START INPUT DATA
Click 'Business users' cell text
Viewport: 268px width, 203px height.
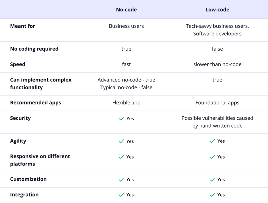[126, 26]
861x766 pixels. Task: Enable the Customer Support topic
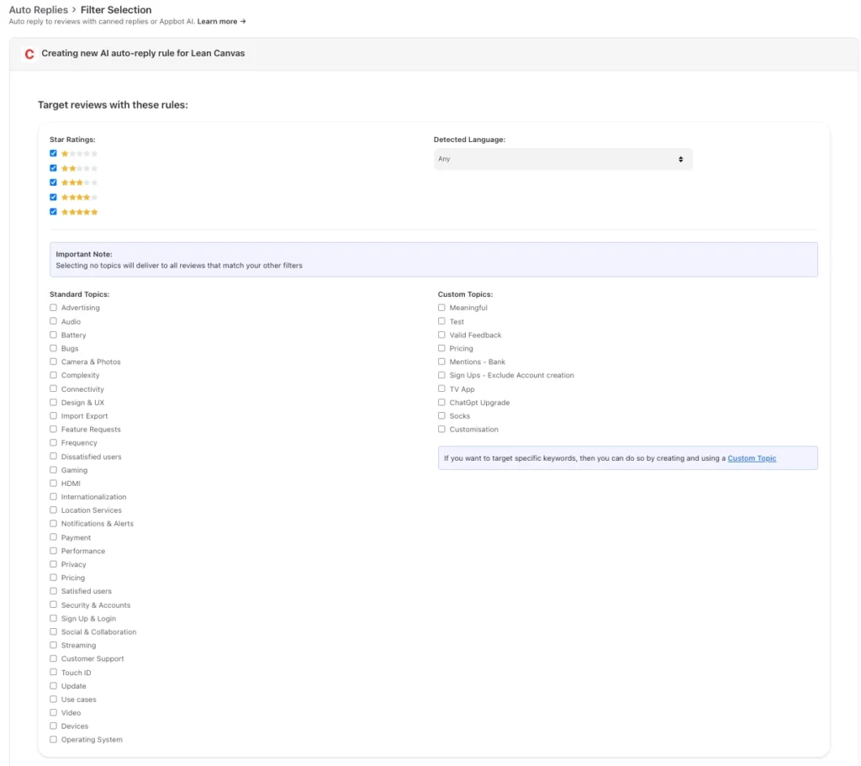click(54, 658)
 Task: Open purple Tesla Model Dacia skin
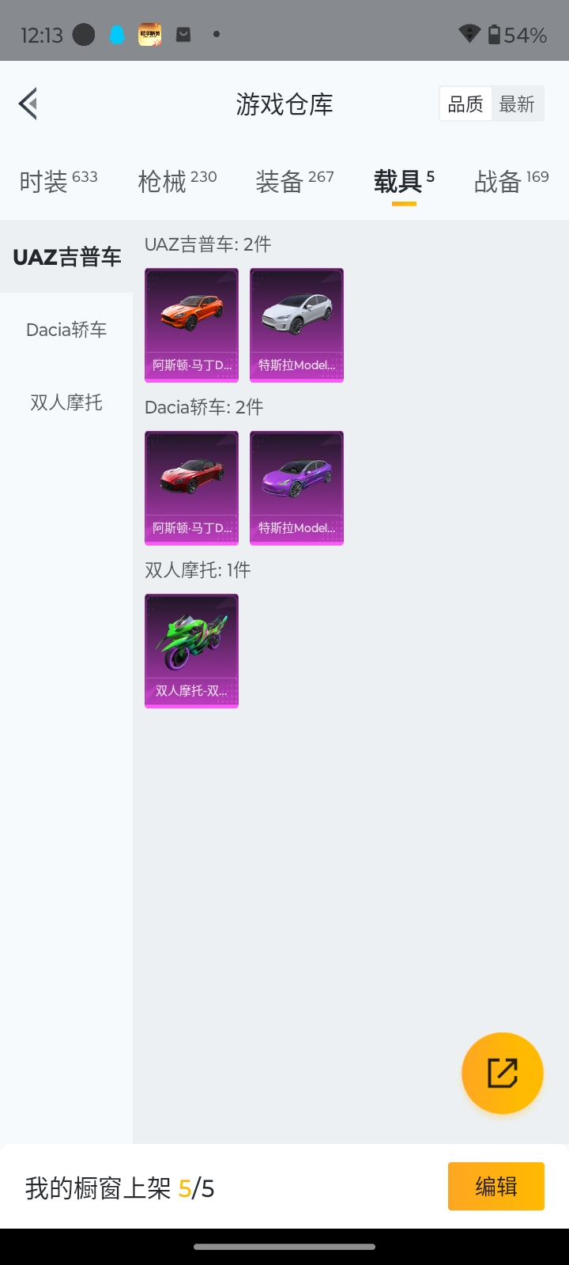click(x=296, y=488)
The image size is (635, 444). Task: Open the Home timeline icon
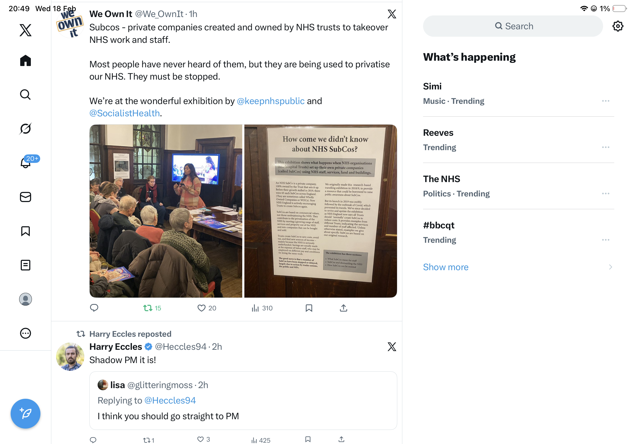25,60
END INPUT DATA
■ **PROBLEM**
Exact wording is required throughout: write out all the records, but no pictures.

■ **EXERCISE RESPONSE**
Click 'Business users' cell text
Viewport: 268px width, 203px height.
[126, 26]
861x766 pixels. Task: Enable the Customer Support topic
click(54, 658)
 Task: Open purple Tesla Model Dacia skin
click(x=296, y=488)
The image size is (635, 444). Task: Open the Home timeline icon
25,60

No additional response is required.